一番、パッションを感じられたという審査員の方たちの評。確かに感じられたけども、その語る言葉がわからない者には、十分に伝わってこないというジレンマ。

ホワイトキューブ という言葉には、意味があり、そこには批判もあるらしいことを審査員の会話から読み取れました。⇒ホワイト・キューブ | 現代美術用語辞典ver.2.0

そうした、基本的なことを理解していないと、どう受け止めてよいかわからないというのが率直な感想でした。

審査員からは、好評価が得られていて、新人らしからぬ完成度といった声も。その一方で、おいてけぼりにされている感を抱く一般参加者(笑) それは私だけなのか・・・

 

 

■まとめ

美術展に必要なこと。「みんなの共感」ということが語られていました。
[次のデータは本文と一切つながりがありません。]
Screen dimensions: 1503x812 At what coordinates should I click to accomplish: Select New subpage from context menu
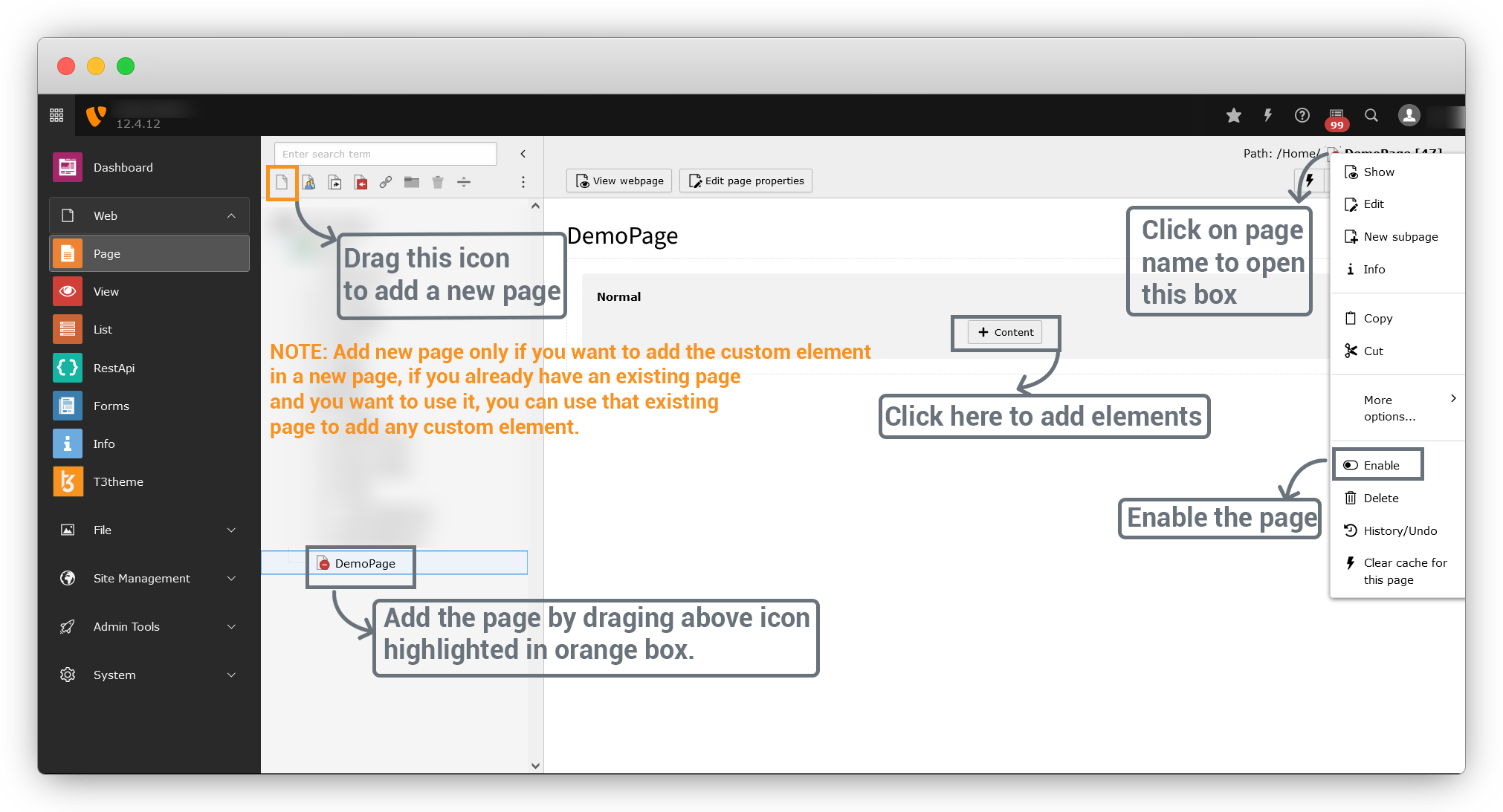(x=1400, y=236)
それあるある。わかる… アートはどこに向けて発しているのか。審査は見る人のどこのあたりの人たちに向けているのか。

 

自分自身がこれまで美術展を見てきたキャパシティーの変化を振り返りながら、アートってわからないのよね。と思いながらも歩いてきたこれまでの時間。そのどの段階に向けて審査作品は投げ込まれるのか。まだまだ審査作品を理解するには、時間を要するのか・・・なんてことを思いながら。

 

審査員、お一人、お一人が違う方を押された中で、いかに受賞者が決まるのか。それが結果としてどう集約されていくのかを想像する楽しみをいただきました。今後どんな結果なるのかを想像しながら発表を待っております。

 

審査員の方々の何を見ているかというお話から、自分が何を見てきたのか、作品をどういうとらえ方をしているのか。自身のとらえ方を客観的に見たらどう見えているのか・・・そんなことにも気づかせていただける機会にもなりました。ありがとうございました。